**Problem statement:**
Transcribe the entries below with complete accuracy, excluding the pictures.

**Listed records:**

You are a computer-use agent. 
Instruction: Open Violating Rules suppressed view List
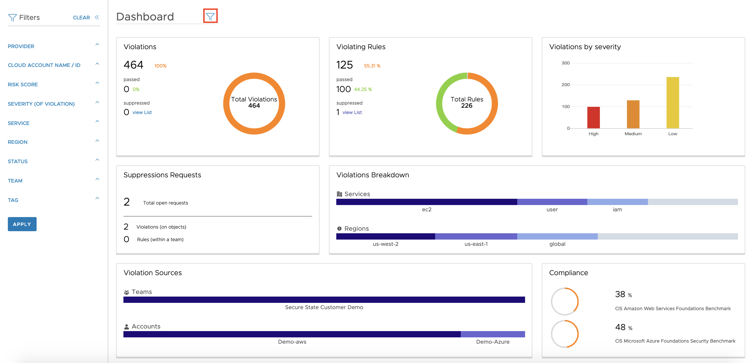352,113
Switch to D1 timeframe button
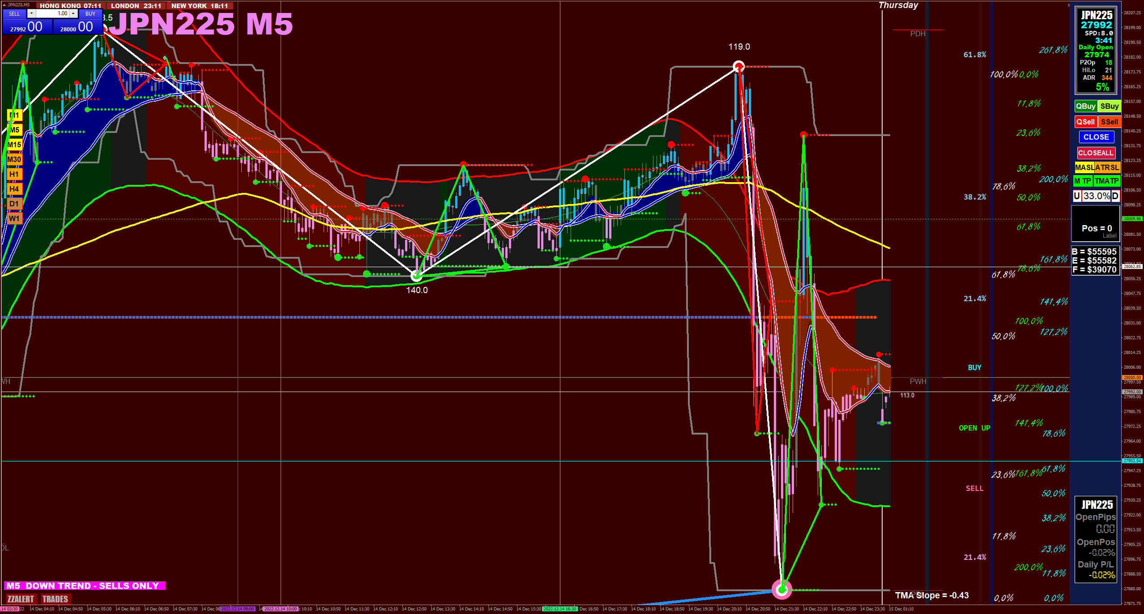Viewport: 1144px width, 614px height. pyautogui.click(x=14, y=204)
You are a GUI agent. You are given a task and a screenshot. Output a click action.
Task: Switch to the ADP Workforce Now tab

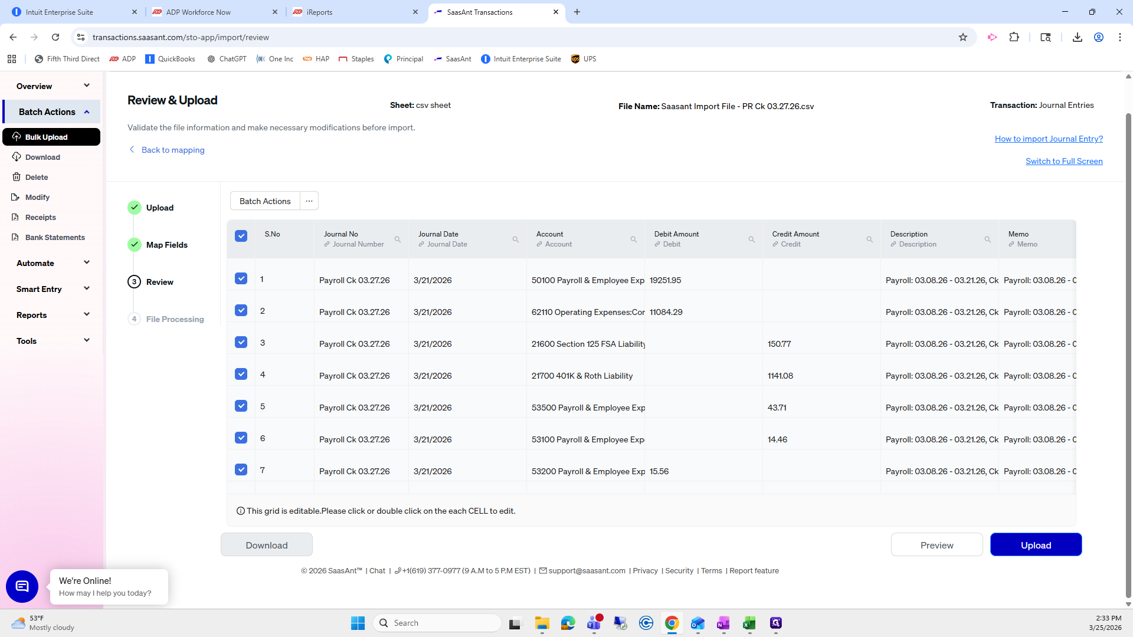coord(198,12)
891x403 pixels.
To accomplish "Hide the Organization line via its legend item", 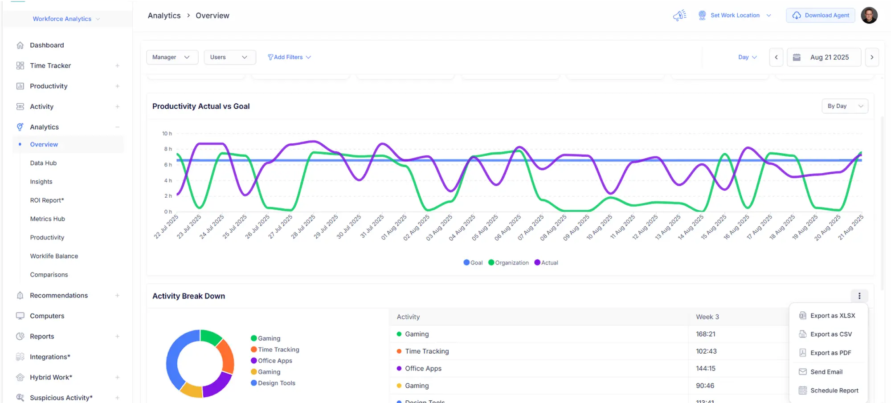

**Output of the task:**
You are a computer-use agent. 
Instruction: Open Violating Rules suppressed view List
352,113
Switch to D1 timeframe button
Viewport: 1144px width, 614px height. pyautogui.click(x=14, y=204)
You are a GUI agent. You are given a task and a screenshot. Output a click action.
Task: Switch to the ADP Workforce Now tab

coord(198,12)
891x403 pixels.
To accomplish "Hide the Organization line via its legend item", 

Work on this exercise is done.